What I've tried so far is:
$f(x) = y\\y=\sin(3x-1)\\y = \sin(3x)\cos(1)-\cos(3x)\sin(1)$
At this point I have no idea what to do, I thought of trying to split $3x=2x+x$ and continuing but it would be too messy.
On
HINT:
Rearrange the equation so you have $x$ in terms of $f(x)$
Write down a domain for this inverse function, by considering the possible values of $\arcsin$
On
The equation $\sin(3x-1)=y$ has the solutions $$ 3x-1=\arcsin y+2k\pi \qquad\text{or}\qquad 3x-1=\pi-\arcsin y+2k\pi $$ Since you know that $\frac{2-\pi}{6}\le x\le\frac{2+\pi}{6}$, you also have $$ 3\frac{2-\pi}{6}-1\le 3x-1\le 3\frac{2+\pi}{6}-1 $$ that is, $$ -\frac{\pi}{2}\le 3x-1\le\frac{\pi}{2} $$ so we have to take the solution from the first family, with $k=0$, because by definition $-\pi/2\le\arcsin y\le\pi/2$.

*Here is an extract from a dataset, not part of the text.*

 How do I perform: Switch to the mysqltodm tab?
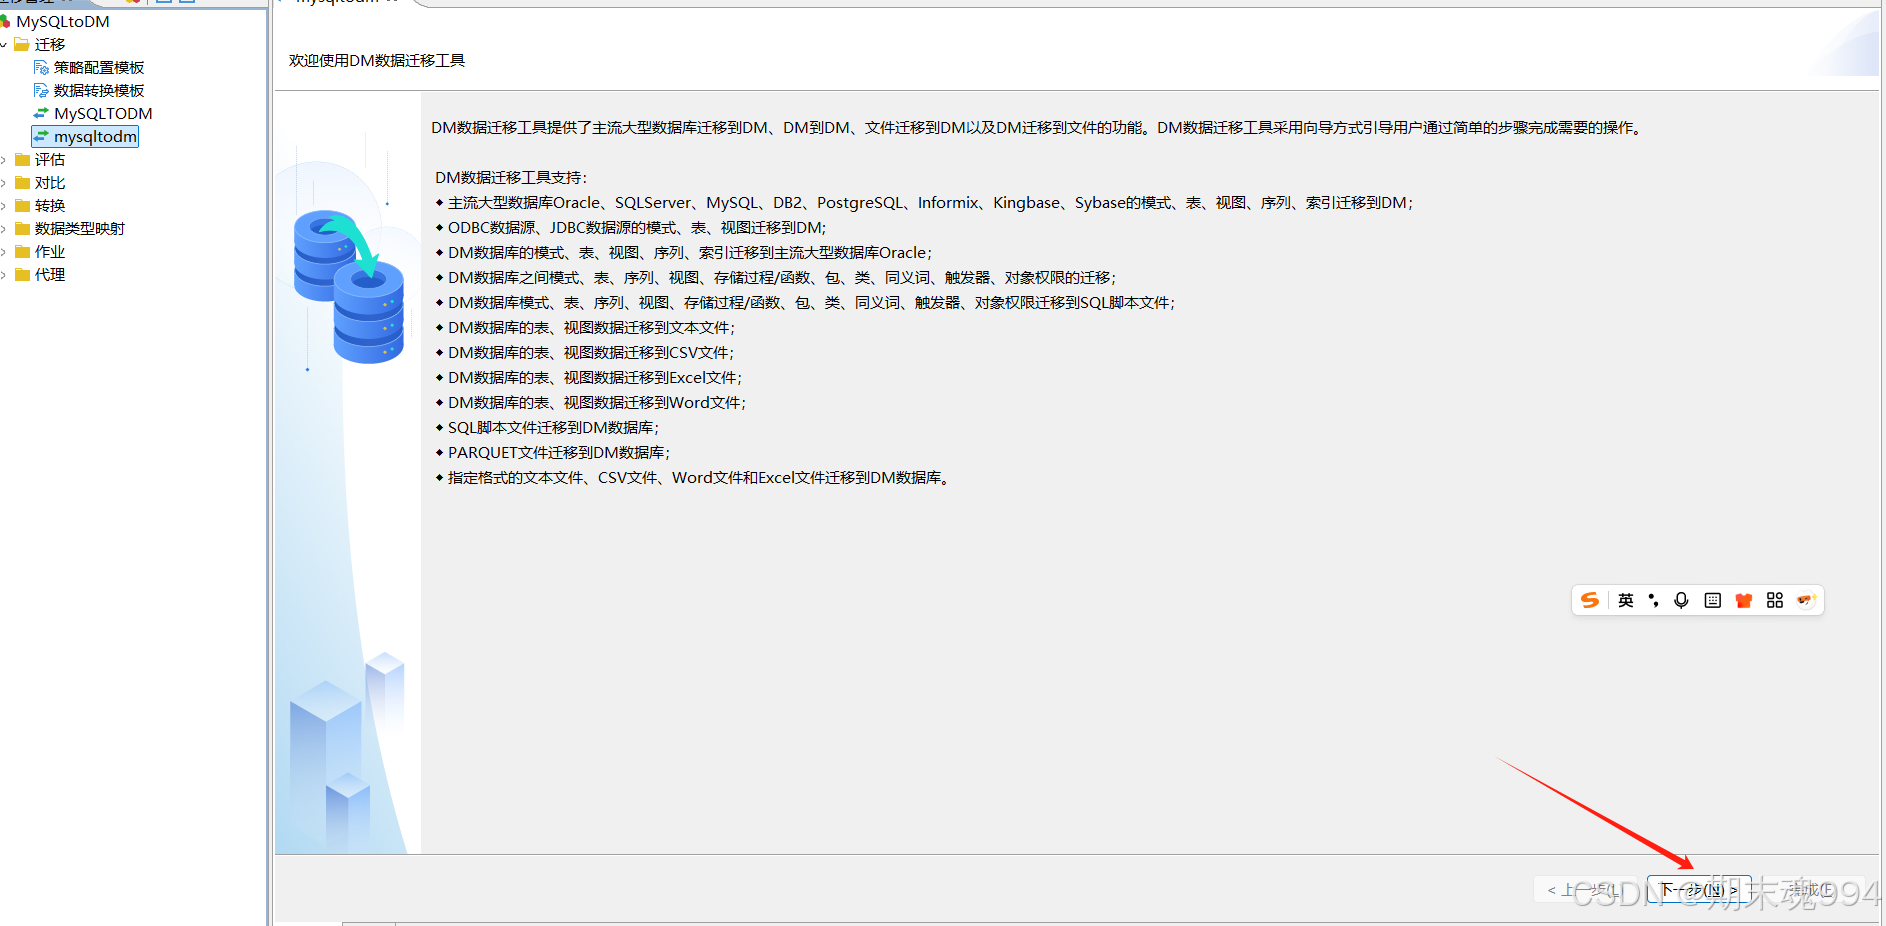[x=340, y=3]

Thus $3x-1=\arcsin y$ and therefore $$ x=\frac{1}{3}(1+\arcsin y) $$ The inverse is the function, defined over $[-1,1]$, $$ g(y)=\frac{1}{3}(1+\arcsin y) $$
Different domains for $\sin(3x-1)$ would lead to different determinations of the family of solutions or of $k$. For instance, the inverse of $f(x)=\sin(3x-1)$ over $\bigl[\frac{\pi+2}{6},\frac{3\pi+2}{6}\bigr]$ would be $$ g(y)=\frac{1}{3}(1+\pi-\arcsin y) $$
You are probably over thinking about the simple thing.
Recall the definition of Inverse of a function.
To write an inverse of a function, you have to represent the whole function of $x$ in $f(x)$ or $y$. What I mean from this is:
$f(x) = sin(3x - 1)$
You can call $f(x)$ as $y$.
$y = sin(3x - 1)$
Now write the whole function of x in terms of y.
$\sin^{-1}(y) = 3x - 1$
Now if you want to write it in terms of π or more precisely, you can write 1 as $(\sin^{-1}(π/2)$ and apply $sin(A) + sin(B)$.